# Emigrating in negative equity - what to do with outstanding debt?



## loanranger (4 Oct 2010)

My family and I have the option of emigrating to Australia, but like so many other would be Irish emigrants we are in negative equity and we're weighing up the options (if there are any) on what to do with our house here. We would be looking at a permanent move, no going back.

If we sell up at a loss (if we can even find a buyer) we'll still be saddled with the outstanding mortgage. I'm wondering if it would it be possible to defer the remaining repayments for a year or two while we get on our feet in Australia. I'm sure many Irish families are in the same boat, i.e. unable to sell or rent their properties even when they leave. 

I heard that during the UK property crash of the 80's, some people in negative equity literally put their house keys in envolopes and popped them through the banks' letter boxes! OK, a bit extreme! But what would be the implications of leaving a debt behind? Even until you're in such a posision to repay it?
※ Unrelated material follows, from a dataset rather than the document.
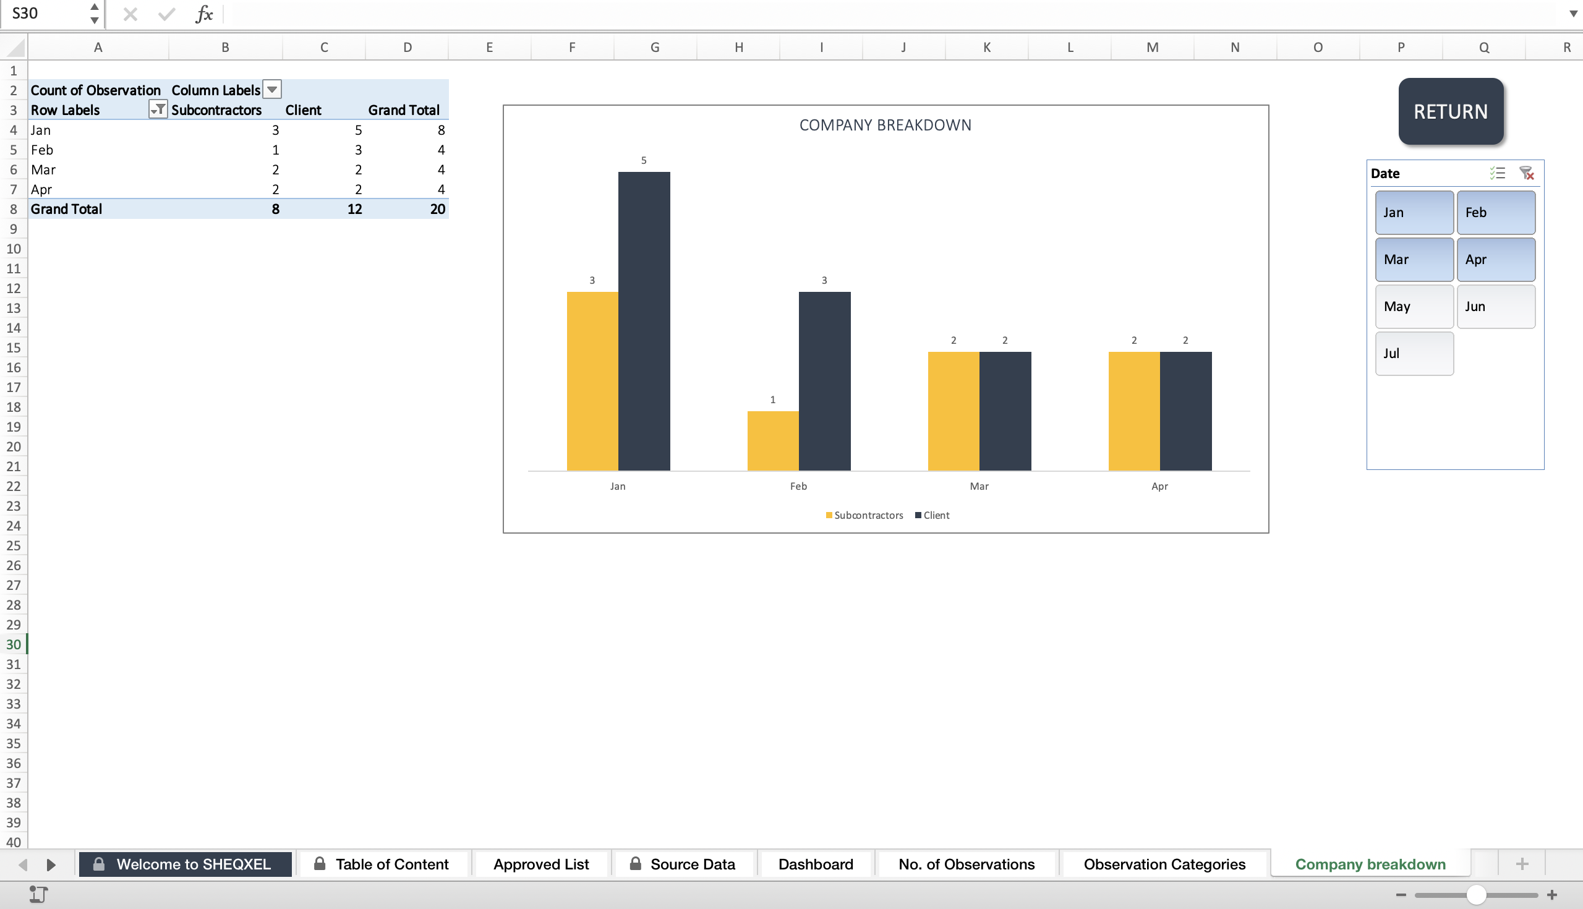The width and height of the screenshot is (1583, 909).
Task: Click the zoom in plus icon
Action: click(1552, 895)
Is anyone going to come chasing you overseas with a court summons? Would you be internationally blackmarked forever more? Would you be able to set foot in Ireland again? (Not that I'd care about the latter, at this stage.)

I guess the best thing would be to talk to our bank before making any decision, but I'm wondering if anyone else is in the same boat or has any advice?


----------



## sustanon (5 Oct 2010)

Do you have any family members that could move into your house? even if they paid half the going rate, it could offset some of the payments? I left in 2003, and my brother moved in quickly, gave me time to rent out the house for a few years before selling. I subsidised his rent to fill the mortgage.

More details on your situation may help other posters to give advise. i.e. the amount of the mortgage, what similar units are renting for, or what similar units have recently sold for. how bad is bad?


----------



## peelaaa (5 Oct 2010)

Hand back the keys,


----------



## icarium (5 Oct 2010)

And who will ultimately pay for your unpaid debt?  The banks?  No, it will end up in the lap of the Irish taxpayer.


----------



## monagt (5 Oct 2010)

Go to lender, tell them you are emigrating, don't say where, offer them a deal on neg equity to call it quits, the alternative being, you say you will skip, they will say they will destroy your credit rating, you say OK if they can find you, better to take 1/2 neg pr whatever and call it quits. They will deal.

Do it through a Solicitor if you want.

Nothing in this post should be construed as advising anything illegal - its a possible strategy that will benefit both sides in the current economic climate.


----------



## Marietta (5 Oct 2010)

How awful you have to leave through no fault of your own. 

I knew loads of Irish people in England during the 90's who simply handed back the keys and headed for Hollyhead never again to be bothered by the British Banks. 

The very best of luck to you in your new life. Don't worry about leaving a house behind which is steeped in negative equity, it is not your fault that the country has gone belly up. The banks will eventually sell it or maybe they will hand it over to NAMA!

BON VOYAGE


----------



## Time (5 Oct 2010)

I already know of 2 families that have skipped. They have gone far far away, I happen to know where they went but the banks here will never find them. They simply posted back the keys with a short note telling them where to go. I got a text the other day from one chap who tells me things are going well in their new adopted country.

I have no sympathy for the banks. Fair play to the OP, enjoy your new life.


----------



## Time (6 Oct 2010)

I doubt anyone is that silly. There are always more places to move to apart from Ireland in any event. Think South America.


----------



## Robin Banks (6 Oct 2010)

loanranger said:


> I'm wondering if anyone else is in the same boat or has any advice?


 
I would hand back the keys

The bank will not allow a sale to go through if the proceeds won't clear the mortgage, so dont waste your time.

Best of luck on your travels. Dont waste your life paying for the greed of the Irish rotten corrupt gangster "elite".


----------



## callybags (6 Oct 2010)

Robin Banks said:


> Best of luck on your travels. Dont waste your life paying for the greed of the Irish rotten corrupt gangster "elite".


 
Or, don't waste your life paying back what you voluntarily borrowed, thus saddling me and many of the other posters on this thread with _your debt._


----------



## Robin Banks (6 Oct 2010)

The government are the ones saddling taxpayers with the debts of others. They have no mandate whatsoever for the course of action they have embarked on.

Make sure you thank fianna fail at the next election callybags.


----------



## Brendan Burgess (6 Oct 2010)

I think that this question has been answered.

I have had to delete 8 posts for off-topic and bad language. 

Can posters please answer the question which is asked without going into long rants off-topic.

Brendan


----------